Task directions:
Transcribe the records without any change, starting with the line that contains "Where should I click to: Open the 5,000+" and going on through the line that contains "Where should I click to: Open the floating".

— begin Provided data —

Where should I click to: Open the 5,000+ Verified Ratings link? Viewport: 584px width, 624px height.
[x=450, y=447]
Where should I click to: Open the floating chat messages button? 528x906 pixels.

— end Provided data —
— begin Provided data —

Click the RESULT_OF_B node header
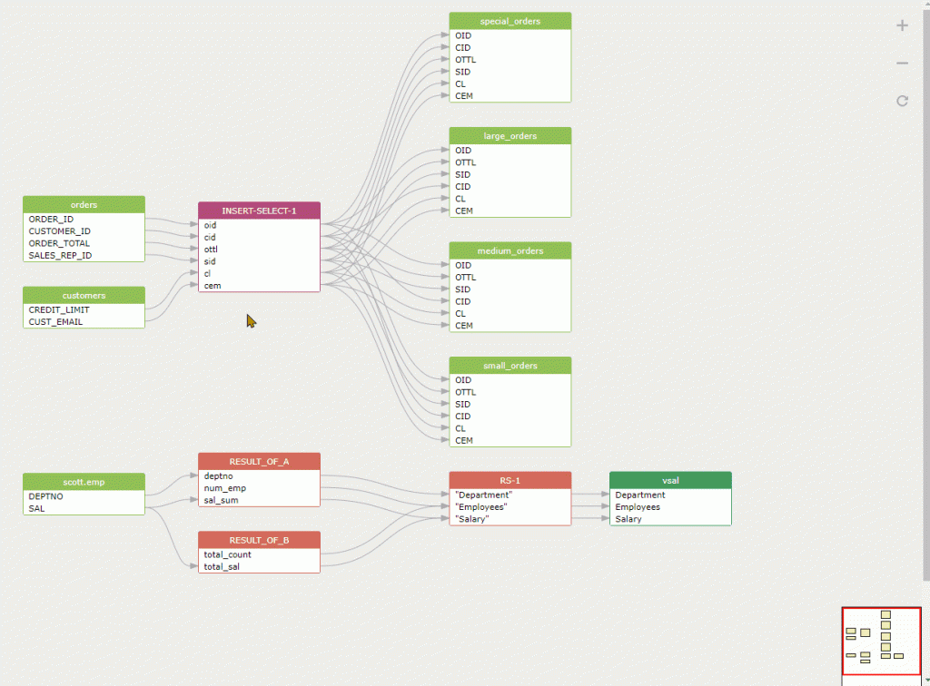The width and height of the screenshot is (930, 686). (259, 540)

— end Provided data —

Complete answer:
Where should I click to: Open the 5,000+ Verified Ratings link? Viewport: 584px width, 624px height.
[x=450, y=447]
Where should I click to: Open the floating chat messages button? 528x906 pixels.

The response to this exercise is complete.